- Developer(s): FromSoftware
- Publisher(s): FromSoftware
- Producer(s): Atsushi Taniguchi
- Designer(s): Yuki Yamagishi; Kazushi Morita; Satoshi Shoda;
- Programmer(s): Yasushi Umehara
- Artist(s): Ikuko Matsui; Naomi Fujikawa;
- Composer(s): Ayako Minami; Yuji Kanda; Koichi Suenaga;
- Platform(s): PlayStation 2
- Release: JP: January 13, 2005;
- Genre(s): Hack and slash, real-time strategy
- Mode(s): Single player, multiplayer

= Yoshitsune Eiyūden: The Story of Hero Yoshitsune =

2005 video game

Yoshitsune Eiyūden: The Story of Hero Yoshitsune (義経英雄伝 The Story of Hero Yoshitsune) is a hack and slash video game developed and published by FromSoftware for the PlayStation 2, based on the legendary samurai Minamoto no Yoshitsune.

The game was re-released with additional content (such as characters and levels) and two-player cooperative or competitive modes.

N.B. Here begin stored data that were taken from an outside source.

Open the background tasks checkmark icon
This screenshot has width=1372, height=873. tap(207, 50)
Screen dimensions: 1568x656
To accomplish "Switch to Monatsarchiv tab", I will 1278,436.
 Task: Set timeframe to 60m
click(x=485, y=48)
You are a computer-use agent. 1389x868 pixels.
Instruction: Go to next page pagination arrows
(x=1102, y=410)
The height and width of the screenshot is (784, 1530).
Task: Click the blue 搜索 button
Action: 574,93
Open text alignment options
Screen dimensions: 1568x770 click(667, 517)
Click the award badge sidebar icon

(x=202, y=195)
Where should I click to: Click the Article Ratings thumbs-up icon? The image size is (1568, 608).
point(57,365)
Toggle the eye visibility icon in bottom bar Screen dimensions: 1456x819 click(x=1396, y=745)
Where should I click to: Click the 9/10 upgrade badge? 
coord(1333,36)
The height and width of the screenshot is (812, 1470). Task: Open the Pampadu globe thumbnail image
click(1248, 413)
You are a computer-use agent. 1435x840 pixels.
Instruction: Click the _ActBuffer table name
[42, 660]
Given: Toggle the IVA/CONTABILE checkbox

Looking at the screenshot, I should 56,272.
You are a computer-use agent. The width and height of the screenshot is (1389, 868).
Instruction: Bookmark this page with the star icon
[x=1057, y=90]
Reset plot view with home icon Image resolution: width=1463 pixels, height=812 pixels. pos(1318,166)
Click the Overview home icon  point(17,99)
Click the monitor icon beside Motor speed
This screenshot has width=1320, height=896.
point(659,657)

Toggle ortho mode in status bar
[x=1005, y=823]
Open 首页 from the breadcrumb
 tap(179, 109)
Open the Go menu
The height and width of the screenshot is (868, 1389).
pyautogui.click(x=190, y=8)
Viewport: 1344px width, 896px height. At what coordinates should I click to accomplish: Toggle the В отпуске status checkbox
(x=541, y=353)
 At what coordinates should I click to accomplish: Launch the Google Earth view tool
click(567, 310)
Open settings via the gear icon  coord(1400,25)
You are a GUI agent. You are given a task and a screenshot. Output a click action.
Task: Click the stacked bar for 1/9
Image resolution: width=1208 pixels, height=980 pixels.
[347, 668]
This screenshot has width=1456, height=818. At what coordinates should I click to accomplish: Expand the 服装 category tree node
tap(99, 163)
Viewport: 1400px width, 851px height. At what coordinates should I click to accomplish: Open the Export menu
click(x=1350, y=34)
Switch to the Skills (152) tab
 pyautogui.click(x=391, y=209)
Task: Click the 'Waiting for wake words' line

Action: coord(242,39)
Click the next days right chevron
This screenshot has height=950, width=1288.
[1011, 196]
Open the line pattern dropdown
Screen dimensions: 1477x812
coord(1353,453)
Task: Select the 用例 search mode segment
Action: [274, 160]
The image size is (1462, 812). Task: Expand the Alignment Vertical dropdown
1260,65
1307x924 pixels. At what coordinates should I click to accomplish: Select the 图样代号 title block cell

This new version was titled Yoshitsune Eiyūden Shura (義経英雄伝修羅) (shura meaning "mayhem" or "carnage").

==Gameplay==
Developers described the game as a cross between real-time strategy games and typical third-person 3D action games.
The game displays a 3rd person view of the area surrounding the player in a real-time strategic setting, similar to Koei's Dynasty Warriors. There are many stages in which the goal is to guide the troops safely across the battlefield while protecting them.

== Reception ==
In the week of its release, Yoshitsune Eiyūden: The Story of Hero Yoshitsune was the third best-selling console game in Japan, with 41,927 copies sold.